■ DIRECTION
Quote the entries exactly, everything from the line containing "The image size is (322, 209)." down to the end of the entries.

***** DATA IN THIS EXERCISE *****

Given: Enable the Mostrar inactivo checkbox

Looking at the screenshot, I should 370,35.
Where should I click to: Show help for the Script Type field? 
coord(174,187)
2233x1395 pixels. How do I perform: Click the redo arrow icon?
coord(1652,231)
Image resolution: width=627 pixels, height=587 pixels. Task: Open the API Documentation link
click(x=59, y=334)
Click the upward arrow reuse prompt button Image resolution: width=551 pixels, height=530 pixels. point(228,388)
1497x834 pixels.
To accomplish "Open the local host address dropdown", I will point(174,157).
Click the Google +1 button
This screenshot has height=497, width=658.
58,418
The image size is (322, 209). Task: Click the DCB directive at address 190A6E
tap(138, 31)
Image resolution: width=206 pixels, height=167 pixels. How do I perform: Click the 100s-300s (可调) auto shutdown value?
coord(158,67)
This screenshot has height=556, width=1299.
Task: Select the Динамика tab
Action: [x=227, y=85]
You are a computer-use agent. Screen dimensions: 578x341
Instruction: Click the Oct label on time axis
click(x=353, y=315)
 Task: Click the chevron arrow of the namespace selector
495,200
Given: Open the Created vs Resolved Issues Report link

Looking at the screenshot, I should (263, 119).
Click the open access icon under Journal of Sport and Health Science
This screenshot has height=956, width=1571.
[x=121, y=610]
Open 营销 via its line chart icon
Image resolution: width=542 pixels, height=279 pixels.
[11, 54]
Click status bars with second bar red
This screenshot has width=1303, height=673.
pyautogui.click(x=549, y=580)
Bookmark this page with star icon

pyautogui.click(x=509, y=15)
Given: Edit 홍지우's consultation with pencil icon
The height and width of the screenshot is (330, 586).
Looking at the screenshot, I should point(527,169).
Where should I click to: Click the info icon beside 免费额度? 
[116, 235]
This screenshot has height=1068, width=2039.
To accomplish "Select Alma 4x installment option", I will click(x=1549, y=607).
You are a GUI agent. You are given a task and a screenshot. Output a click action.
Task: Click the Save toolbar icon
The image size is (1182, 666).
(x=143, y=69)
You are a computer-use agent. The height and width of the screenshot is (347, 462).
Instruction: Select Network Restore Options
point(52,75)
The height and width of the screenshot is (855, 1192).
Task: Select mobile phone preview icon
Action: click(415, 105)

*****

■ ANSWER BELOW
The image size is (322, 209). Task: Click the DCB directive at address 190A6E
tap(138, 31)
Image resolution: width=206 pixels, height=167 pixels. How do I perform: Click the 100s-300s (可调) auto shutdown value?
coord(158,67)
This screenshot has height=556, width=1299.
Task: Select the Динамика tab
Action: [x=227, y=85]
You are a computer-use agent. Screen dimensions: 578x341
Instruction: Click the Oct label on time axis
click(x=353, y=315)
 Task: Click the chevron arrow of the namespace selector
495,200
Given: Open the Created vs Resolved Issues Report link

Looking at the screenshot, I should (263, 119).
Click the open access icon under Journal of Sport and Health Science
This screenshot has height=956, width=1571.
[x=121, y=610]
Open 营销 via its line chart icon
Image resolution: width=542 pixels, height=279 pixels.
[11, 54]
Click status bars with second bar red
This screenshot has width=1303, height=673.
pyautogui.click(x=549, y=580)
Bookmark this page with star icon

pyautogui.click(x=509, y=15)
Given: Edit 홍지우's consultation with pencil icon
The height and width of the screenshot is (330, 586).
Looking at the screenshot, I should point(527,169).
Where should I click to: Click the info icon beside 免费额度? 
[116, 235]
This screenshot has height=1068, width=2039.
To accomplish "Select Alma 4x installment option", I will click(x=1549, y=607).
You are a GUI agent. You are given a task and a screenshot. Output a click action.
Task: Click the Save toolbar icon
The image size is (1182, 666).
(x=143, y=69)
You are a computer-use agent. The height and width of the screenshot is (347, 462).
Instruction: Select Network Restore Options
point(52,75)
The height and width of the screenshot is (855, 1192).
Task: Select mobile phone preview icon
Action: click(415, 105)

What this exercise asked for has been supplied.